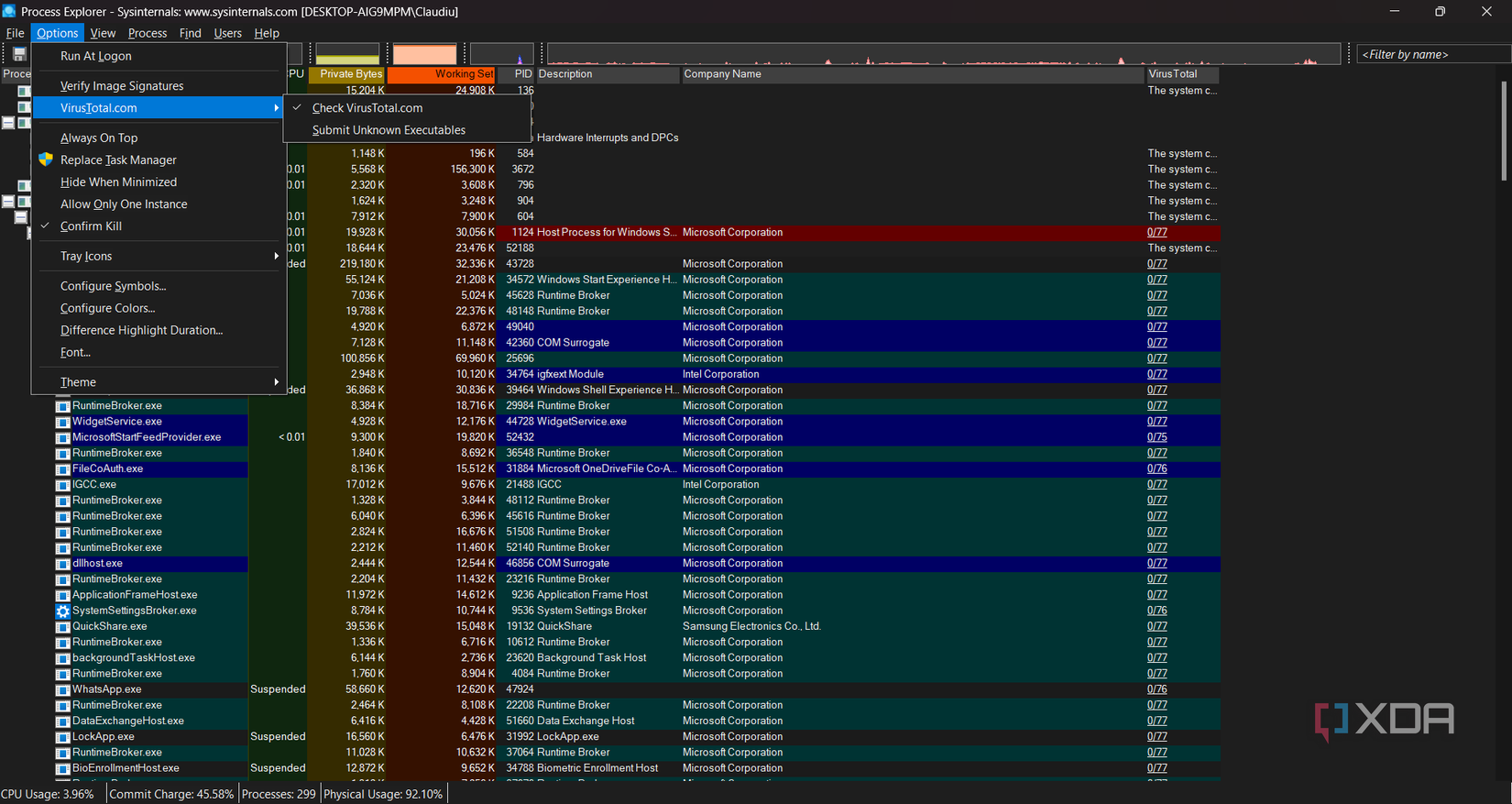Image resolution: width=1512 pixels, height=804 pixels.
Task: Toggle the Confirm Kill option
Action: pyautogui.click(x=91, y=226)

--

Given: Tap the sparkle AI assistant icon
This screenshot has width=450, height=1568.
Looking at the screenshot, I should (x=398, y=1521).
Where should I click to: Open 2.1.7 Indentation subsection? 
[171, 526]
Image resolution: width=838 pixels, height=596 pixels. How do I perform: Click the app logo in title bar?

* * *

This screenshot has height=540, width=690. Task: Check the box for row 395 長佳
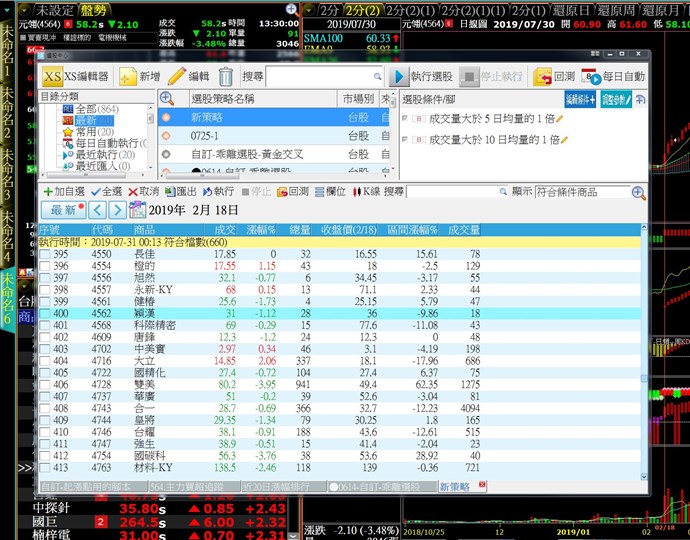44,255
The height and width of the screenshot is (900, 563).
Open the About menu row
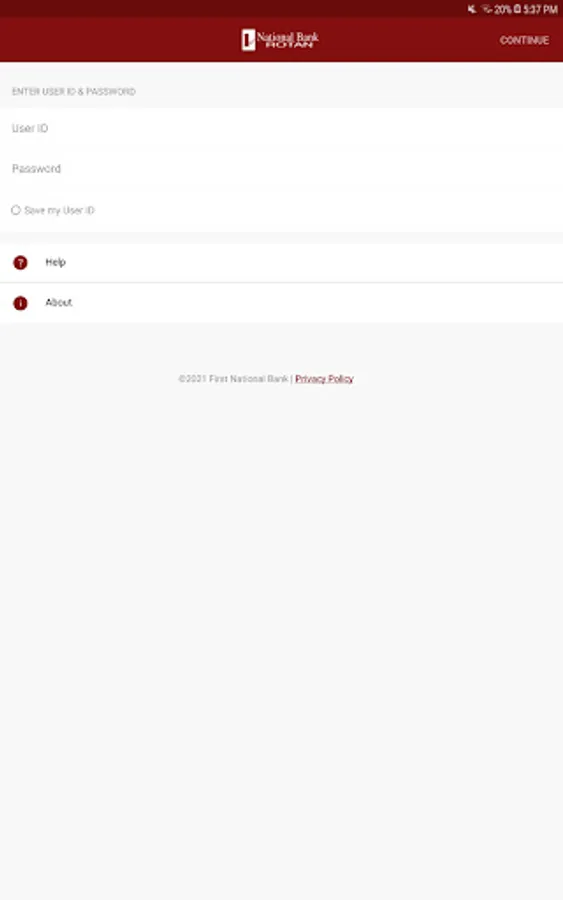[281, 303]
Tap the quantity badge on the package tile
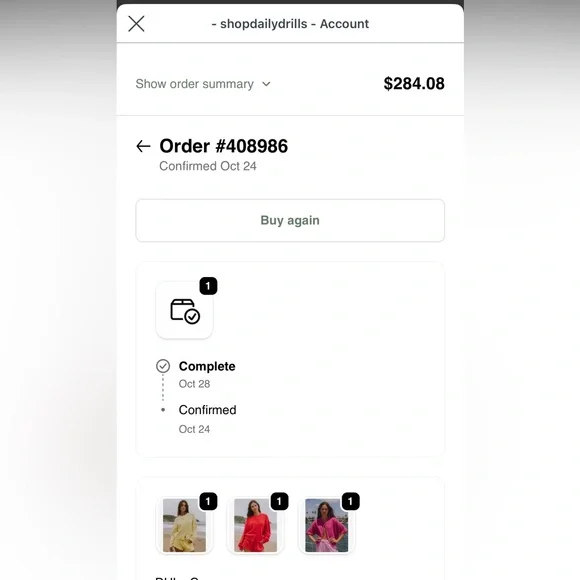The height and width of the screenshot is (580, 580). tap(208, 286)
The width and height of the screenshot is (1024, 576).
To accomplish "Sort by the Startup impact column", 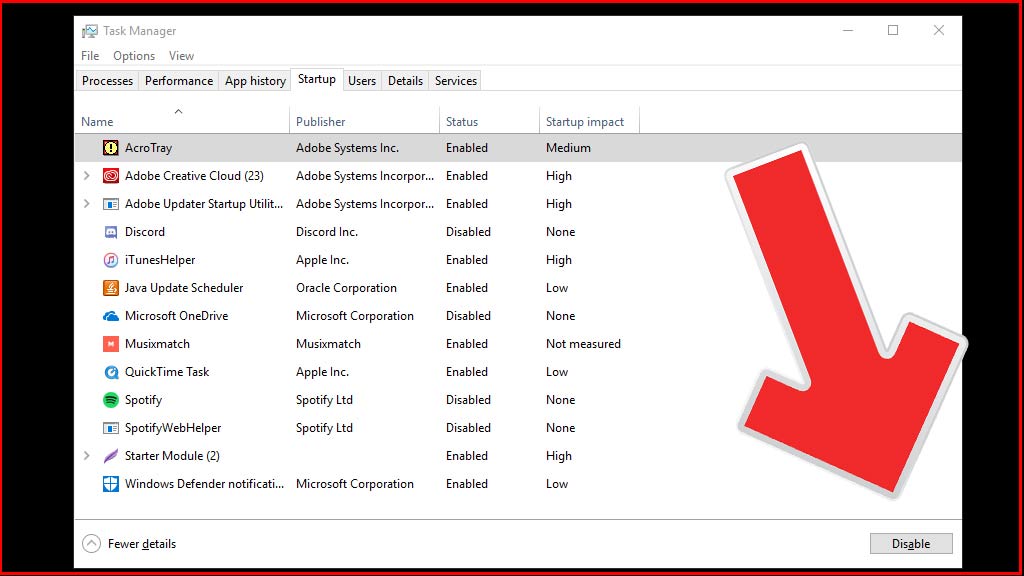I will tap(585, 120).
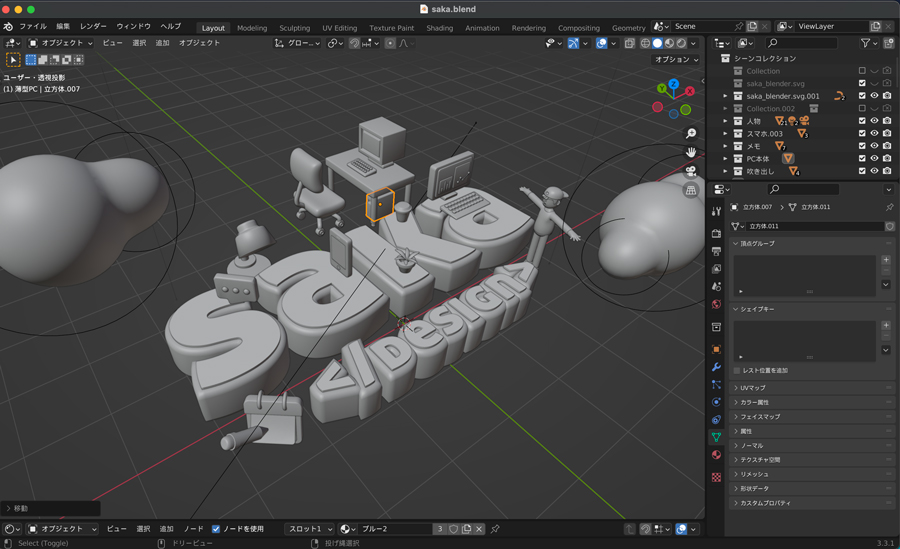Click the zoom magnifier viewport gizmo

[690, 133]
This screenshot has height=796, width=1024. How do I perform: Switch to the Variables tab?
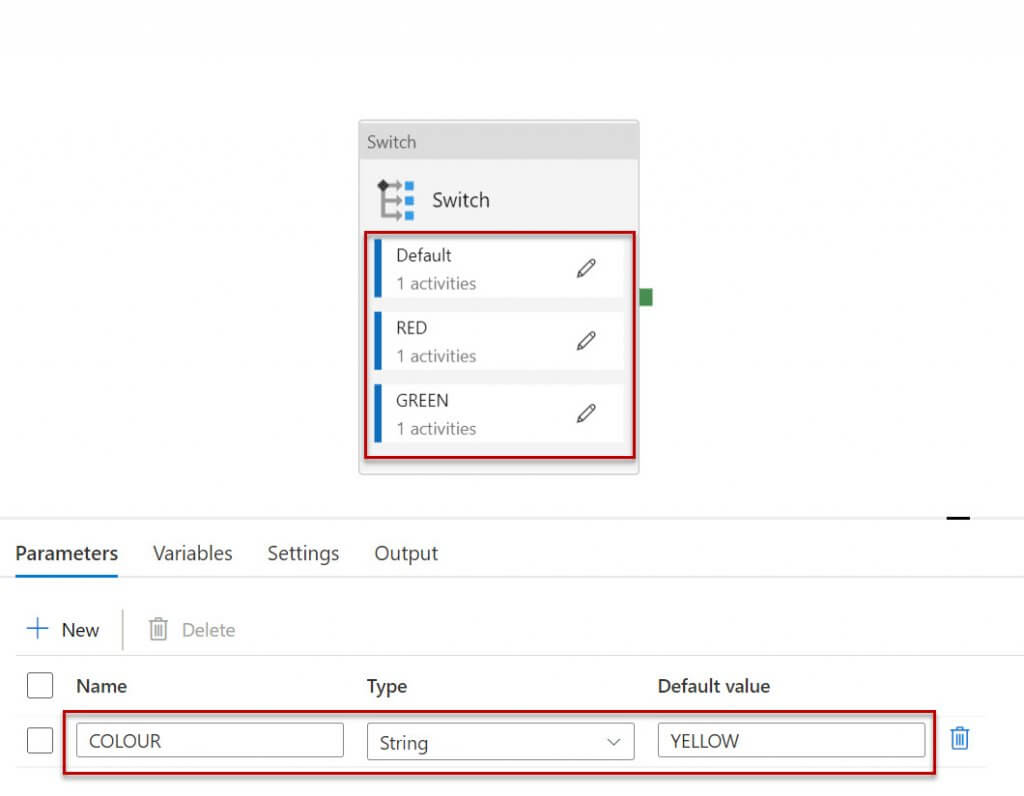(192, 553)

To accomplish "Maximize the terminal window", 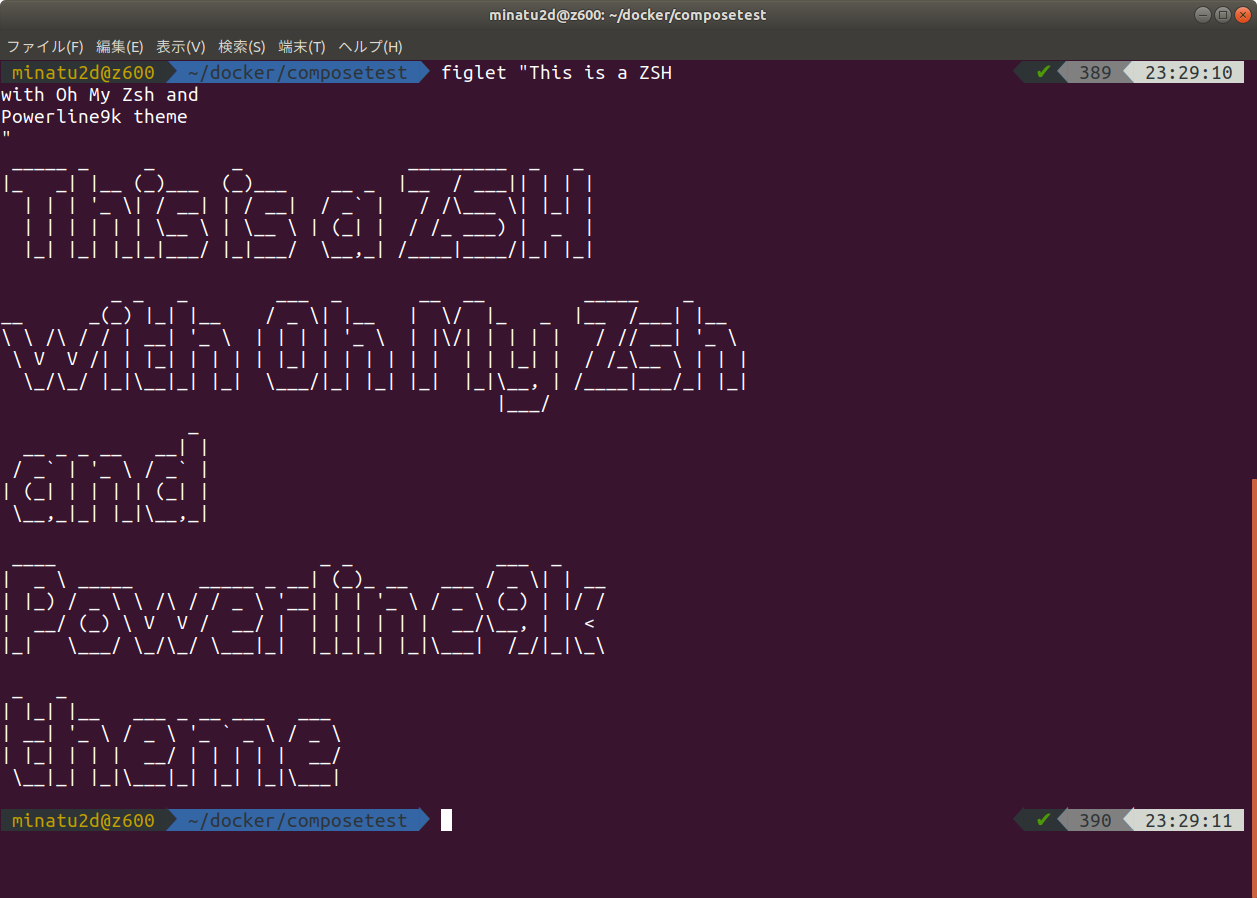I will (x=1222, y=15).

▸ **Problem requirements**
Could you repeat exactly the lines above from the line with "Given: Tap the sparkle AI assistant icon" up to and including the line with "Image resolution: width=838", and only those?

▸ **Response area**
Given: Tap the sparkle AI assistant icon
This screenshot has width=450, height=1568.
Looking at the screenshot, I should (x=398, y=1521).
Where should I click to: Open 2.1.7 Indentation subsection? 
[171, 526]
Image resolution: width=838 pixels, height=596 pixels. How do I perform: Click the app logo in title bar?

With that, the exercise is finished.